Ernteausfälle im Bezirk Waidhofen/Thaya durch Dürre
Die anhaltende Trockenheit und Hitze im Bezirk Waidhofen/Thaya im Sommer 2026 führte zu erheblichen Ernteausfällen in der Landwirtschaft. Bezirkbauernkammerobmann Christoph Kadrnoschka sprach in einem Interview von einer beispiellosen Dürre.
Bei der Getreideernte erreichen die Landwirte lediglich die Hälfte der Erntemengen im Vergleich zum Vorjahr. Trotz relativ hoher Qualität des Weizens und Roggens, die gute Backeigenschaften aufweist, bleiben die erwarteten Preissteigerungen in diesem Jahr aus. „Davon ist heuer nichts zu spüren,“ so Kadrnoschka.
Kritische Lage für Viehhalter
Besonders betroffen sind Grünland und Herbstkulturen, die unter dem ausbleibenden Regen und hohen Temperaturen leiden. Ein kräftiger Wind trägt zusätzlich zur Austrocknung des Bodens bei. Bereits beim hitzeverträglichen Mais begann die Ernte, da er sonst zu trocken wird. Dies hat dramatische Folgen für Viehhalter, insbesondere für Rinderhalter, die auf Heu und Silage angewiesen sind. „Die Menge und Qualität leiden unter den extremen Bedingungen,“ erläutert Kadrnoschka.

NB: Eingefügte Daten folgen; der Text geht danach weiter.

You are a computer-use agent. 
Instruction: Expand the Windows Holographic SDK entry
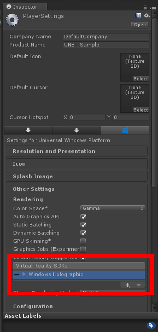tap(24, 274)
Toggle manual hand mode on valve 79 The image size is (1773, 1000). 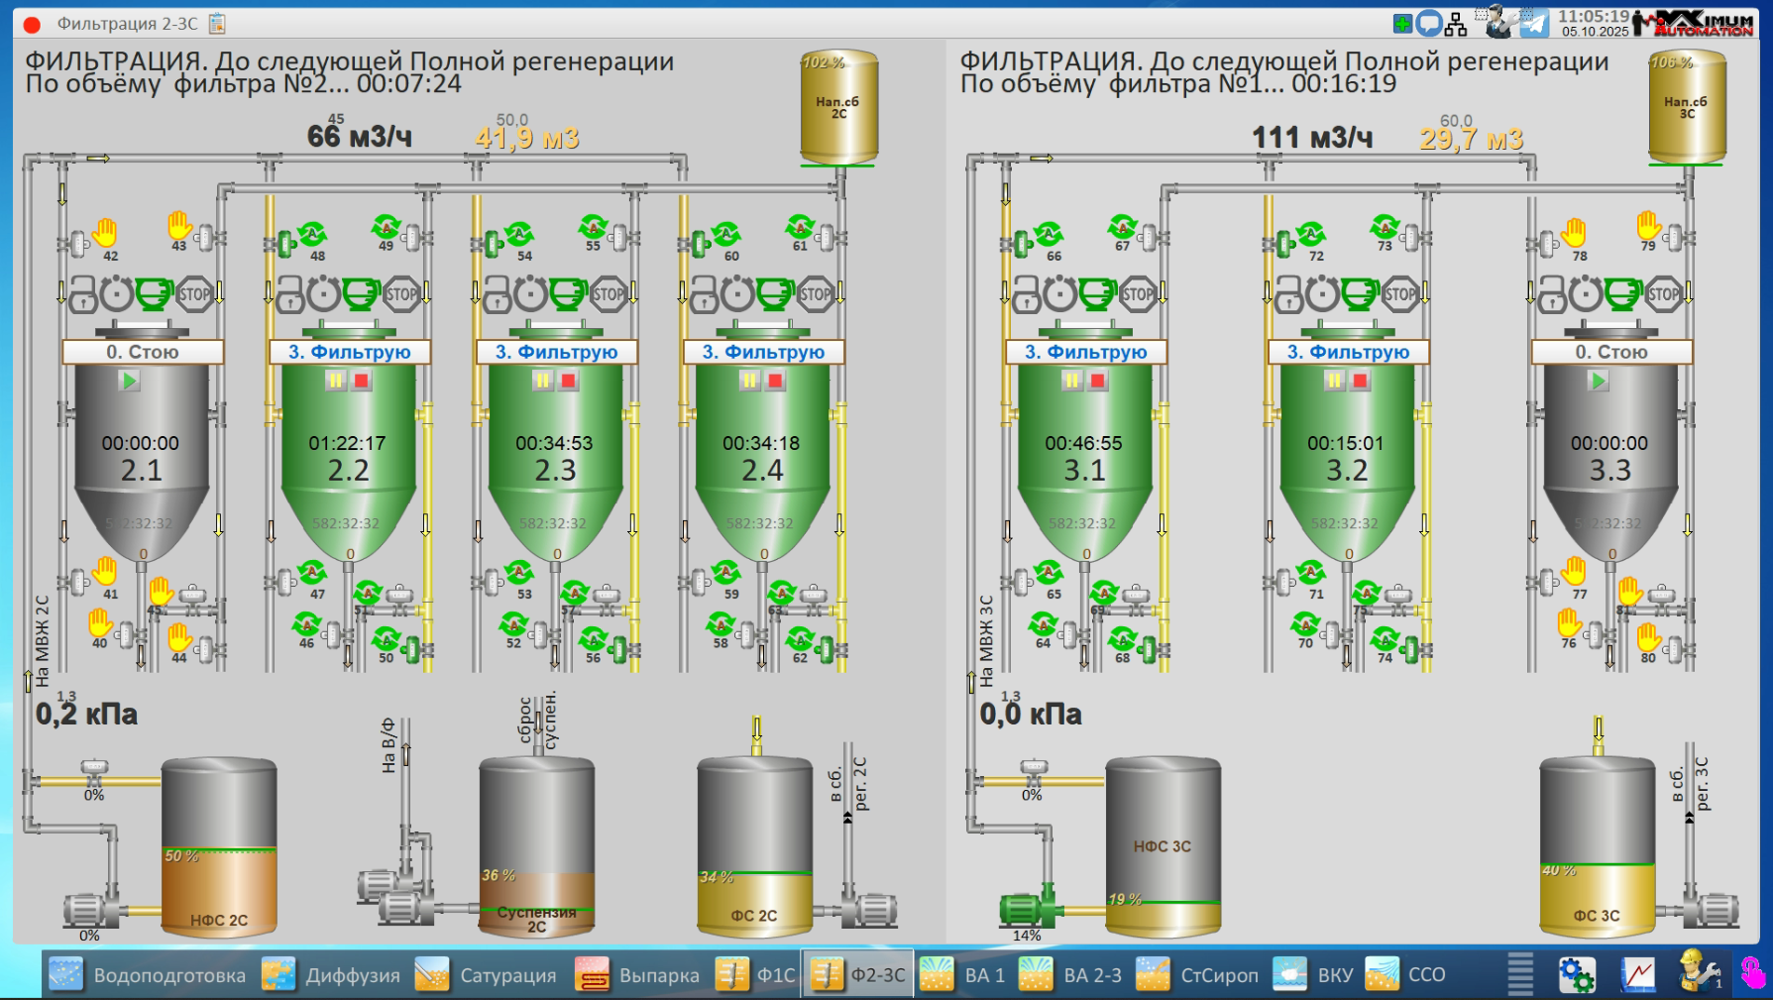pos(1648,224)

Beim Heuschnitt kam in diesem Jahr nicht einmal die Hälfte der üblichen Mengen zusammen. Dies zwingt die Viehhaltenden Betriebe zur Bestandsreduzierung, was Überkapazitäten auf den Schlachthöfen zur Folge hat. Der Absatz von Jungtieren ist eingeschränkt, was zu einer erhöhten Anzahl an Schlachtungen führt. „Die viel langsamere Reproduktionsrate bei Rindern verlängert den Zeitraum zum Wiederaufbau der Bestände,“ erklärt Kadrnoschka.
Schlechte Kartoffelernte
Die Kartoffelernte wird ebenfalls enttäuschend ausfallen; in einigen Regionen werden die Erträge nicht einmal die Fixkosten decken. „Nur ganz wenige Kartoffelflächen im Bezirk Waidhofen können bewässert werden,“ so Kadrnoschka. Auch Kürbisfelder sind aufgrund der Trockenheit geschädigt. Zusätzlich fressen Wildtiere die Kürbisse, was potenziell zu Totalausfällen führt. Diese Schäden sind nicht versicherbar, da der Bezirk Waidhofen nicht im entsprechenden Anbaugebiet liegt.
Landwirte unter Druck
Angesichts der aktuellen Situation geraten viele Landwirte an die Grenzen ihrer finanziellen und psychischen Belastbarkeit. Finanzielle Hilfen seien daher unerlässlich, da die Fixkosten – etwa für Diesel, Dünger und Versicherungen – in den vergangenen Jahren deutlich gestiegen sind. „Die Landwirte sind verzweifelt,“ resümiert Kadrnoschka.
Einordnung
Die anhaltende Dürre belastet die heimische Landwirtschaft erheblich. Neben dramatischen Ernteausfällen führt sie zu Marktverwerfungen und erhöhtem Druck auf die Tierhaltung. Ohne schnelle Unterstützung könnten viele Betriebe in ernsthafte wirtschaftliche Schwierigkeiten geraten.